**WHAT YOU NEED TO DO**: Could you rewrite the records below as a Markdown table with two columns, Row and Line, giving each non-blank line its own numbered row and leaving out the blank lines?

**ENTRIES SUPPLIED**:
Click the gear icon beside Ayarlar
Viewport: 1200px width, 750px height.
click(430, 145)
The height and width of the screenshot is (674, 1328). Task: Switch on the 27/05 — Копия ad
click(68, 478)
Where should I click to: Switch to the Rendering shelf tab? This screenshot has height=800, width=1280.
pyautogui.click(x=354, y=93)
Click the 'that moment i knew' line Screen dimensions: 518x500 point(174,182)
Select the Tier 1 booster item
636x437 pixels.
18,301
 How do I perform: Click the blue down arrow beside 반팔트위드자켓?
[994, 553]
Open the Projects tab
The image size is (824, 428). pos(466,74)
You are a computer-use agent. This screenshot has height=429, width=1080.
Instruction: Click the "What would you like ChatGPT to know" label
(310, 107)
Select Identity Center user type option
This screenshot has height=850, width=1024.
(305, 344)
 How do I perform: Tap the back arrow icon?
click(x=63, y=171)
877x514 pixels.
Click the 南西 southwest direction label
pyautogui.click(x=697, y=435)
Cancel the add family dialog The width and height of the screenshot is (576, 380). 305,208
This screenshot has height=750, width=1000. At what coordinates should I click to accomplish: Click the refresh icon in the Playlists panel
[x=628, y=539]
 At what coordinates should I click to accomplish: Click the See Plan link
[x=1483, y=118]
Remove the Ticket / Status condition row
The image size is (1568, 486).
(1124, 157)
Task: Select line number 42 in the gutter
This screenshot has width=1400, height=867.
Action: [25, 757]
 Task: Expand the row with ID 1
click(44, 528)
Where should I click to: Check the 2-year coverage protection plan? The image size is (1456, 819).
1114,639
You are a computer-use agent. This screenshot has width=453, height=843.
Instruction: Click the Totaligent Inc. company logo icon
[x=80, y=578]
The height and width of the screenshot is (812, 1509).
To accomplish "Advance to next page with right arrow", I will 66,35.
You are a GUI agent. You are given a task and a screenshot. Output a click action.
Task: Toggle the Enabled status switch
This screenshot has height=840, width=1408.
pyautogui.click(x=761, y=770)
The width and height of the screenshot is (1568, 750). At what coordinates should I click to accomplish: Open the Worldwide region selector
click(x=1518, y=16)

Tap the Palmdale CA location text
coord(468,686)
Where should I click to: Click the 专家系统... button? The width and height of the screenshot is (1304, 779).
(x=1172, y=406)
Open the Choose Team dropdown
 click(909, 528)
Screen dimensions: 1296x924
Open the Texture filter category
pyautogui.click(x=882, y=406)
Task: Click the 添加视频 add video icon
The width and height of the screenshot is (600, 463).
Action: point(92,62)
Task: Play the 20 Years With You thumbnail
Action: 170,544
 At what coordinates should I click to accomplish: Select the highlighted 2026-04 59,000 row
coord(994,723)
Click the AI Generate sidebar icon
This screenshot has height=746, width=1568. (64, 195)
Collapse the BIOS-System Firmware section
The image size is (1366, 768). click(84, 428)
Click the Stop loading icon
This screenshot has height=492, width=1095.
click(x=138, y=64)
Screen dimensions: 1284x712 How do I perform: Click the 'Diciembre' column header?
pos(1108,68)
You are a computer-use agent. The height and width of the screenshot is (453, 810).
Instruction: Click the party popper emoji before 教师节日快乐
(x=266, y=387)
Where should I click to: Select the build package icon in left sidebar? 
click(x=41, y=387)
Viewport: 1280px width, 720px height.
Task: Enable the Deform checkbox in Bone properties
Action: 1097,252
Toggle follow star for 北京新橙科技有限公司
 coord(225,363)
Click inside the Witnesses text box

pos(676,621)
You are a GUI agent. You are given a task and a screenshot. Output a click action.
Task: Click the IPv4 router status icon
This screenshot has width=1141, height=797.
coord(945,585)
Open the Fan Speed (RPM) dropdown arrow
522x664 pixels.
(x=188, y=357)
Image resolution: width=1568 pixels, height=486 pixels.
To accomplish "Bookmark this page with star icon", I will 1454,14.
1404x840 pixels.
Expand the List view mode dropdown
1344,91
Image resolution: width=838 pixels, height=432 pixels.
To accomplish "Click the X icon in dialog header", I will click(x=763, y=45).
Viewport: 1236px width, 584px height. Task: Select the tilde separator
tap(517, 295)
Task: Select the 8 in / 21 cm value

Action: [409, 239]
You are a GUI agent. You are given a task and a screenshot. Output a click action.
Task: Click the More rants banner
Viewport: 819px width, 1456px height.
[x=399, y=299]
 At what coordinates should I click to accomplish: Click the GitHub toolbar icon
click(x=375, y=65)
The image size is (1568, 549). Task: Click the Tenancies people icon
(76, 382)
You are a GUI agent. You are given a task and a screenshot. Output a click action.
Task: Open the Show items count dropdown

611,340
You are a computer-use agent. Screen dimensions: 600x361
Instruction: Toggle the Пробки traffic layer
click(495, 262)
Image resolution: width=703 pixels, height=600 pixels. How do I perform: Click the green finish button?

**OUTPUT**:
| Row | Line |
|---|---|
| 1 | Click the gear icon beside Ayarlar |
| 2 | Viewport: 1200px width, 750px height. |
| 3 | click(430, 145) |
| 4 | The height and width of the screenshot is (674, 1328). Task: Switch on the 27/05 — Копия ad |
| 5 | click(68, 478) |
| 6 | Where should I click to: Switch to the Rendering shelf tab? This screenshot has height=800, width=1280. |
| 7 | pyautogui.click(x=354, y=93) |
| 8 | Click the 'that moment i knew' line Screen dimensions: 518x500 point(174,182) |
| 9 | Select the Tier 1 booster item |
| 10 | 636x437 pixels. |
| 11 | 18,301 |
| 12 |  How do I perform: Click the blue down arrow beside 반팔트위드자켓? |
| 13 | [994, 553] |
| 14 | Open the Projects tab |
| 15 | The image size is (824, 428). pos(466,74) |
| 16 | You are a computer-use agent. This screenshot has height=429, width=1080. |
| 17 | Instruction: Click the "What would you like ChatGPT to know" label |
| 18 | (310, 107) |
| 19 | Select Identity Center user type option |
| 20 | This screenshot has height=850, width=1024. |
| 21 | (305, 344) |
| 22 |  How do I perform: Tap the back arrow icon? |
| 23 | click(x=63, y=171) |
| 24 | 877x514 pixels. |
| 25 | Click the 南西 southwest direction label |
| 26 | pyautogui.click(x=697, y=435) |
| 27 | Cancel the add family dialog The width and height of the screenshot is (576, 380). 305,208 |
| 28 | This screenshot has height=750, width=1000. At what coordinates should I click to accomplish: Click the refresh icon in the Playlists panel |
| 29 | [x=628, y=539] |
| 30 |  At what coordinates should I click to accomplish: Click the See Plan link |
| 31 | [x=1483, y=118] |
| 32 | Remove the Ticket / Status condition row |
| 33 | The image size is (1568, 486). |
| 34 | (1124, 157) |
| 35 | Task: Select line number 42 in the gutter |
| 36 | This screenshot has width=1400, height=867. |
| 37 | Action: [25, 757] |
| 38 |  Task: Expand the row with ID 1 |
| 39 | click(44, 528) |
| 40 | Where should I click to: Check the 2-year coverage protection plan? The image size is (1456, 819). |
| 41 | 1114,639 |
| 42 | You are a computer-use agent. This screenshot has width=453, height=843. |
| 43 | Instruction: Click the Totaligent Inc. company logo icon |
| 44 | [x=80, y=578] |
| 45 | The height and width of the screenshot is (812, 1509). |
| 46 | To accomplish "Advance to next page with right arrow", I will 66,35. |
| 47 | You are a GUI agent. You are given a task and a screenshot. Output a click action. |
| 48 | Task: Toggle the Enabled status switch |
| 49 | This screenshot has height=840, width=1408. |
| 50 | pyautogui.click(x=761, y=770) |
| 51 | The width and height of the screenshot is (1568, 750). At what coordinates should I click to accomplish: Open the Worldwide region selector |
| 52 | click(x=1518, y=16) |
| 53 | Tap the Palmdale CA location text |
| 54 | coord(468,686) |
| 55 | Where should I click to: Click the 专家系统... button? The width and height of the screenshot is (1304, 779). |
| 56 | (x=1172, y=406) |
| 57 | Open the Choose Team dropdown |
| 58 |  click(909, 528) |
| 59 | Screen dimensions: 1296x924 |
| 60 | Open the Texture filter category |
| 61 | pyautogui.click(x=882, y=406) |
| 62 | Task: Click the 添加视频 add video icon |
| 63 | The width and height of the screenshot is (600, 463). |
| 64 | Action: point(92,62) |
| 65 | Task: Play the 20 Years With You thumbnail |
| 66 | Action: 170,544 |
| 67 |  At what coordinates should I click to accomplish: Select the highlighted 2026-04 59,000 row |
| 68 | coord(994,723) |
| 69 | Click the AI Generate sidebar icon |
| 70 | This screenshot has height=746, width=1568. (64, 195) |
| 71 | Collapse the BIOS-System Firmware section |
| 72 | The image size is (1366, 768). click(84, 428) |
| 73 | Click the Stop loading icon |
| 74 | This screenshot has height=492, width=1095. |
| 75 | click(x=138, y=64) |
| 76 | Screen dimensions: 1284x712 How do I perform: Click the 'Diciembre' column header? |
| 77 | pos(1108,68) |
| 78 | You are a computer-use agent. The height and width of the screenshot is (453, 810). |
| 79 | Instruction: Click the party popper emoji before 教师节日快乐 |
| 80 | (x=266, y=387) |
| 81 | Where should I click to: Select the build package icon in left sidebar?  |
| 82 | click(x=41, y=387) |
| 83 | Viewport: 1280px width, 720px height. |
| 84 | Task: Enable the Deform checkbox in Bone properties |
| 85 | Action: 1097,252 |
| 86 | Toggle follow star for 北京新橙科技有限公司 |
| 87 |  coord(225,363) |
| 88 | Click inside the Witnesses text box |
| 89 | pos(676,621) |
| 90 | You are a GUI agent. You are given a task and a screenshot. Output a click action. |
| 91 | Task: Click the IPv4 router status icon |
| 92 | This screenshot has width=1141, height=797. |
| 93 | coord(945,585) |
| 94 | Open the Fan Speed (RPM) dropdown arrow |
| 95 | 522x664 pixels. |
| 96 | (x=188, y=357) |
| 97 | Image resolution: width=1568 pixels, height=486 pixels. |
| 98 | To accomplish "Bookmark this page with star icon", I will 1454,14. |
| 99 | 1404x840 pixels. |
| 100 | Expand the List view mode dropdown |
| 101 | 1344,91 |
| 102 | Image resolution: width=838 pixels, height=432 pixels. |
| 103 | To accomplish "Click the X icon in dialog header", I will click(x=763, y=45). |
| 104 | Viewport: 1236px width, 584px height. Task: Select the tilde separator |
| 105 | tap(517, 295) |
| 106 | Task: Select the 8 in / 21 cm value |
| 107 | Action: [409, 239] |
| 108 | You are a GUI agent. You are given a task and a screenshot. Output a click action. |
| 109 | Task: Click the More rants banner |
| 110 | Viewport: 819px width, 1456px height. |
| 111 | [x=399, y=299] |
| 112 |  At what coordinates should I click to accomplish: Click the GitHub toolbar icon |
| 113 | click(x=375, y=65) |
| 114 | The image size is (1568, 549). Task: Click the Tenancies people icon |
| 115 | (76, 382) |
| 116 | You are a GUI agent. You are given a task and a screenshot. Output a click action. |
| 117 | Task: Open the Show items count dropdown |
| 118 | 611,340 |
| 119 | You are a computer-use agent. Screen dimensions: 600x361 |
| 120 | Instruction: Toggle the Пробки traffic layer |
| 121 | click(495, 262) |
| 122 | Image resolution: width=703 pixels, height=600 pixels. How do I perform: Click the green finish button? |